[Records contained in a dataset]
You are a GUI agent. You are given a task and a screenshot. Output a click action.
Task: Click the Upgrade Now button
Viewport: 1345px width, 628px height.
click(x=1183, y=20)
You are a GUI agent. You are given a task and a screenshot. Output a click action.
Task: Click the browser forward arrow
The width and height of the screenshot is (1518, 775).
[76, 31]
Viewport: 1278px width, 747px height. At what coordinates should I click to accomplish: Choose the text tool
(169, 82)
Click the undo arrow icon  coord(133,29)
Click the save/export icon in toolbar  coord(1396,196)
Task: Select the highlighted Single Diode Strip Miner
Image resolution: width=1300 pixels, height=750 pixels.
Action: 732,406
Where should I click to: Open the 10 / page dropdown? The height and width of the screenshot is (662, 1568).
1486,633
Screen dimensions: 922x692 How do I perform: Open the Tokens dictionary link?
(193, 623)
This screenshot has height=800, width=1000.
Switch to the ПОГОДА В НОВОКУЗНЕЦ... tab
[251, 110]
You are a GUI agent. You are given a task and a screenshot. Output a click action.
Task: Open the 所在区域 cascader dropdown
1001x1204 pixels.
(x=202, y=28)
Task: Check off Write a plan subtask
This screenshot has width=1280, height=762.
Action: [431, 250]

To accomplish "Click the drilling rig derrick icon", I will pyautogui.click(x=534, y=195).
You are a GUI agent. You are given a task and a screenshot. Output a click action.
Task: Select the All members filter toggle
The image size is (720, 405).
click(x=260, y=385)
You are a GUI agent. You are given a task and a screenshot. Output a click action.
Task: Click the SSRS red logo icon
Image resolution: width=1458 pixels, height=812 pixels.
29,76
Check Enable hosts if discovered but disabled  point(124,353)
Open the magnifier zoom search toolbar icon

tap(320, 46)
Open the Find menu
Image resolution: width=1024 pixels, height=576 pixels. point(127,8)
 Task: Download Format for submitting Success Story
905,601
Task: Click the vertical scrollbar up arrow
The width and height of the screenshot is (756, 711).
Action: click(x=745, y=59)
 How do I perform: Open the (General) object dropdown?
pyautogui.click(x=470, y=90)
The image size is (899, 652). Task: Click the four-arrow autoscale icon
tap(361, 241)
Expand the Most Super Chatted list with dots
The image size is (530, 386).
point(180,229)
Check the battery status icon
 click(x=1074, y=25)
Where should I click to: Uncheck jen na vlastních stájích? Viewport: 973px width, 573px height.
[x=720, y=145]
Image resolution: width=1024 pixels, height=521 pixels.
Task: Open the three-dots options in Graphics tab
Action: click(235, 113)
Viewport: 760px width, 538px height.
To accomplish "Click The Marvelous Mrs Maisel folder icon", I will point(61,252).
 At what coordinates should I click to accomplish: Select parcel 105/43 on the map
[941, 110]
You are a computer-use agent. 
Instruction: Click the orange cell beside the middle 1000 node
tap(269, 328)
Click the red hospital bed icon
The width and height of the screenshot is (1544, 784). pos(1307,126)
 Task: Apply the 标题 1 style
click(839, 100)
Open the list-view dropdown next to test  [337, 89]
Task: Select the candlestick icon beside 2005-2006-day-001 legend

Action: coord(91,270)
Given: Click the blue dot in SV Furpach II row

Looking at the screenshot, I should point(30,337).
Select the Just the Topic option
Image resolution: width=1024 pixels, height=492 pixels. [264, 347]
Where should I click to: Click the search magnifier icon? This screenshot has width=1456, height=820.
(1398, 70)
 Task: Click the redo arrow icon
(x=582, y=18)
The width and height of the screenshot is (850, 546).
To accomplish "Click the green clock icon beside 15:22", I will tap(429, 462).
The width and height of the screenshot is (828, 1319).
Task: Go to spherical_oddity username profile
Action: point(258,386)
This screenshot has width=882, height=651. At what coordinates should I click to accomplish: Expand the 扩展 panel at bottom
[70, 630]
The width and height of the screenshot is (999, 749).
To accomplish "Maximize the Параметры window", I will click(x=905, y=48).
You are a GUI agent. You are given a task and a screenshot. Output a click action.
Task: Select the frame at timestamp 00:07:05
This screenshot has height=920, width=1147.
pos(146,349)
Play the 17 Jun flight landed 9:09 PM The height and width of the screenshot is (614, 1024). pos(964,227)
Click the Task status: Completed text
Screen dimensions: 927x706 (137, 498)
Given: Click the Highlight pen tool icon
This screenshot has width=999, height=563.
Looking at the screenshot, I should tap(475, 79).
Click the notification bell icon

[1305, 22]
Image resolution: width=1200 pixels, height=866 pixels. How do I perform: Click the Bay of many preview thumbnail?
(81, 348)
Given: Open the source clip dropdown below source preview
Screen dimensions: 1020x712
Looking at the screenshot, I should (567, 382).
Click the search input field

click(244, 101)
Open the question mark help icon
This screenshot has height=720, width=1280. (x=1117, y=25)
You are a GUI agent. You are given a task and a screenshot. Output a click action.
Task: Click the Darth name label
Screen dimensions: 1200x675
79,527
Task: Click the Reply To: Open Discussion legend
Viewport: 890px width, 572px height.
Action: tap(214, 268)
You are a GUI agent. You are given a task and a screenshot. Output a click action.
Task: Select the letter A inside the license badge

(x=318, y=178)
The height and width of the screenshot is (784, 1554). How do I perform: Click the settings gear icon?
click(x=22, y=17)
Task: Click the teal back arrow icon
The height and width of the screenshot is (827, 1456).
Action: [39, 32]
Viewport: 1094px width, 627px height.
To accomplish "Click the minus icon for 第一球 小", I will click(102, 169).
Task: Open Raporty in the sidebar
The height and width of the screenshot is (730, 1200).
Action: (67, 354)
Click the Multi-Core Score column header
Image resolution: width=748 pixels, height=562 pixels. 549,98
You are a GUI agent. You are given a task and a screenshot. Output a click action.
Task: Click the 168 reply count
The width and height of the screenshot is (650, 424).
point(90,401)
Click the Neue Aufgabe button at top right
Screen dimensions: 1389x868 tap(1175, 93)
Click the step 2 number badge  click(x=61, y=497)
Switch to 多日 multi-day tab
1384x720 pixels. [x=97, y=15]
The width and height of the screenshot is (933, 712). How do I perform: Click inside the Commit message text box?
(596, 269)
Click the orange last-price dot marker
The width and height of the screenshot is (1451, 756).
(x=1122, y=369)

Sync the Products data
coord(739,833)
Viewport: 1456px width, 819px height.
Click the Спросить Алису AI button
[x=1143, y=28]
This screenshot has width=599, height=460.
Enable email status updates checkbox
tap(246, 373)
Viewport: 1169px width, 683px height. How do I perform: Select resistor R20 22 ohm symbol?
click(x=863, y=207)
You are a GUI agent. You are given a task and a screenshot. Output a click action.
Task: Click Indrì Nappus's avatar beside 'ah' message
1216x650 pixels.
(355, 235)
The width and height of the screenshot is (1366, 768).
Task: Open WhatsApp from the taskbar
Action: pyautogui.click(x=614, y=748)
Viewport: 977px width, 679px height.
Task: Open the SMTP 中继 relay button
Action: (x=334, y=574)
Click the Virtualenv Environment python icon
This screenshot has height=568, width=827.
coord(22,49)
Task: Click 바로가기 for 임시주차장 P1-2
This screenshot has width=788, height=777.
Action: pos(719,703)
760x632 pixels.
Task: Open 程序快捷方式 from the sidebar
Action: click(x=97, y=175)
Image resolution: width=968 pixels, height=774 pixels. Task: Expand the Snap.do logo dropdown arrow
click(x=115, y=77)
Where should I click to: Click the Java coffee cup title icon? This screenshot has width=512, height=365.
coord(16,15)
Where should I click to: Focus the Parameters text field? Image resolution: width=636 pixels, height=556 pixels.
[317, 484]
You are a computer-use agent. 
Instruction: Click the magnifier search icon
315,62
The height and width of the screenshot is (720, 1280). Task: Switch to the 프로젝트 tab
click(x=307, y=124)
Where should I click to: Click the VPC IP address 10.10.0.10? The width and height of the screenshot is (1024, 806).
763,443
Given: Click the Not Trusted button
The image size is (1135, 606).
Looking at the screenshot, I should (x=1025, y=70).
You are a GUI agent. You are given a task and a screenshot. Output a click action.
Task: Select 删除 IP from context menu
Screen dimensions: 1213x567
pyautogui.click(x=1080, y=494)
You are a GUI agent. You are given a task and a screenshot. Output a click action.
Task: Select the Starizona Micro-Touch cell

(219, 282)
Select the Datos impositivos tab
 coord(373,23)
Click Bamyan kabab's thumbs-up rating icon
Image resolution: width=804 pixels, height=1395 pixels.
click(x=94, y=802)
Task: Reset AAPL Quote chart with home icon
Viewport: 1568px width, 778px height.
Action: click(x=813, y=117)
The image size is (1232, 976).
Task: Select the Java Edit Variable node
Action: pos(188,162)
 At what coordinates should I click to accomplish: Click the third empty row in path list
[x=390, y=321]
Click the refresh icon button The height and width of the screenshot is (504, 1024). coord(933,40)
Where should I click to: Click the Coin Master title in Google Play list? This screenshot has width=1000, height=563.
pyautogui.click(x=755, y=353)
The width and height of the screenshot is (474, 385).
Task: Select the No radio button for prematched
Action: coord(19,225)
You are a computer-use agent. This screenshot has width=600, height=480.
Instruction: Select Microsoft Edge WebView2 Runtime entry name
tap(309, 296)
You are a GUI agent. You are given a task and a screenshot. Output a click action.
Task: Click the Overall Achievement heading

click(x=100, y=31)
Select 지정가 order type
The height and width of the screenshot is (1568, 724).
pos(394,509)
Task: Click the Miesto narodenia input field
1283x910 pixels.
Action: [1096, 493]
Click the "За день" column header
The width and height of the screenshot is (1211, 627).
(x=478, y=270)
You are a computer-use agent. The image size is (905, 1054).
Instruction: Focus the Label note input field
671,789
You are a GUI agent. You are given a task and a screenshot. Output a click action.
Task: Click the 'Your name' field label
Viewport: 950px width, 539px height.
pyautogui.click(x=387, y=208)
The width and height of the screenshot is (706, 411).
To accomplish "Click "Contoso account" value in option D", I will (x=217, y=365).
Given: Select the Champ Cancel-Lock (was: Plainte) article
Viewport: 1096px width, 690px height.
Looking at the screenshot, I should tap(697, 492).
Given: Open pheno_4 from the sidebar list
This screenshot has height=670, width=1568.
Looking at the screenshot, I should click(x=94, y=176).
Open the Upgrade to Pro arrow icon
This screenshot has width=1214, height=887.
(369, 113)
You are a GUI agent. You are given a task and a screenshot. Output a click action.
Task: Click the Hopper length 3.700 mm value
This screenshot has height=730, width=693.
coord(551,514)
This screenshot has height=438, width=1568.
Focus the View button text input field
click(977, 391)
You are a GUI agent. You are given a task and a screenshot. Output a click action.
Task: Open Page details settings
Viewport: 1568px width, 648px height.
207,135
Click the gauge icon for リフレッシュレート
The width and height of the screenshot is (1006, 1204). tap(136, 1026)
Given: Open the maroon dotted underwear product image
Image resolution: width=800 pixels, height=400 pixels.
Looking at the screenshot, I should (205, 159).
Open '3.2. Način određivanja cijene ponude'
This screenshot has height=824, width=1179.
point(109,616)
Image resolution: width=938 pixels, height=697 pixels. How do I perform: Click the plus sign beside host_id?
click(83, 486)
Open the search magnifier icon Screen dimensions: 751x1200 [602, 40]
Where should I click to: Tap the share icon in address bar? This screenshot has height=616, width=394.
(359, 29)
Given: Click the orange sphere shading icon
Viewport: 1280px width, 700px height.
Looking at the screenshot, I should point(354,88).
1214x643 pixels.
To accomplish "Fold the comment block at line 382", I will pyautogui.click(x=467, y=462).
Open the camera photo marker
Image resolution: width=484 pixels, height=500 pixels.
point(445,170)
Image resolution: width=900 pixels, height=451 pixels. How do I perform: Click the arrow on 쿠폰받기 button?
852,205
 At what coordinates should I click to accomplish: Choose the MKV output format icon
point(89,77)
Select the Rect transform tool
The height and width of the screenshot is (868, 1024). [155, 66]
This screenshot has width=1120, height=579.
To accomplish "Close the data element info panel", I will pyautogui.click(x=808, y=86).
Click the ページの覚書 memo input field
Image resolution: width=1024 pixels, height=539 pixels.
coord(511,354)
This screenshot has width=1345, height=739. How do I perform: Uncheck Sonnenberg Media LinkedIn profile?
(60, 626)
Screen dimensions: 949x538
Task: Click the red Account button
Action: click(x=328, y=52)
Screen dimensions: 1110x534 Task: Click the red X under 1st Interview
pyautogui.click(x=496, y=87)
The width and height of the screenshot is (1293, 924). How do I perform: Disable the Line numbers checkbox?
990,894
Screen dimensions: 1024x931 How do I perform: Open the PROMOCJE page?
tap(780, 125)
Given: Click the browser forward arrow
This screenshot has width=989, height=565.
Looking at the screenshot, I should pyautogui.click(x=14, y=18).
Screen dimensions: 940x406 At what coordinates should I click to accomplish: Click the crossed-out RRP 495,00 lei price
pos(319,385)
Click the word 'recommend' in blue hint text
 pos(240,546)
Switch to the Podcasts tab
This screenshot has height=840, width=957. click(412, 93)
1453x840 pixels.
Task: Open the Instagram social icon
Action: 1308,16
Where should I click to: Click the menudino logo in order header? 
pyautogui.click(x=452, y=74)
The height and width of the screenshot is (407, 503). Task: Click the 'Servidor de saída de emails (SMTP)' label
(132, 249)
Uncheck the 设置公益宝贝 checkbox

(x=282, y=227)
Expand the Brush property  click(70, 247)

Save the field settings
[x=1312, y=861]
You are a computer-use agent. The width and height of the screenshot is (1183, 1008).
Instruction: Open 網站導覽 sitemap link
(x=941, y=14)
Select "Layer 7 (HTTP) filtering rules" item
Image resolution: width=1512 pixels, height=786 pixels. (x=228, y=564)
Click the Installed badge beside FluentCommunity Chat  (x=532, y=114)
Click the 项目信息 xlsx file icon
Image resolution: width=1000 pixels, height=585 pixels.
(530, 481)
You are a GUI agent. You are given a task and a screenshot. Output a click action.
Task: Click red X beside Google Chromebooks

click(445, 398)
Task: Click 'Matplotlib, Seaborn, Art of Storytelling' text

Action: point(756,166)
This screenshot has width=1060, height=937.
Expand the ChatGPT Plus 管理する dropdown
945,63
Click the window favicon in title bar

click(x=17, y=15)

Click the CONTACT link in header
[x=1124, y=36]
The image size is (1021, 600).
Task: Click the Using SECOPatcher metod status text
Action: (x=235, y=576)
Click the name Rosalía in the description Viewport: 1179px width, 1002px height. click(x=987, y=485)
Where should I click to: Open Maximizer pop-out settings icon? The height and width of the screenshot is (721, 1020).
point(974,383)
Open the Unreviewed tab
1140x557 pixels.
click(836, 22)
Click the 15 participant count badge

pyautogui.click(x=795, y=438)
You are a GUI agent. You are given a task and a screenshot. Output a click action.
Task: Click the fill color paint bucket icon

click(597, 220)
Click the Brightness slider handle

▶ Task objective: Looking back at the data above, tally each line that includes the word "value", then answer with the total alone.

▶ Response area: 2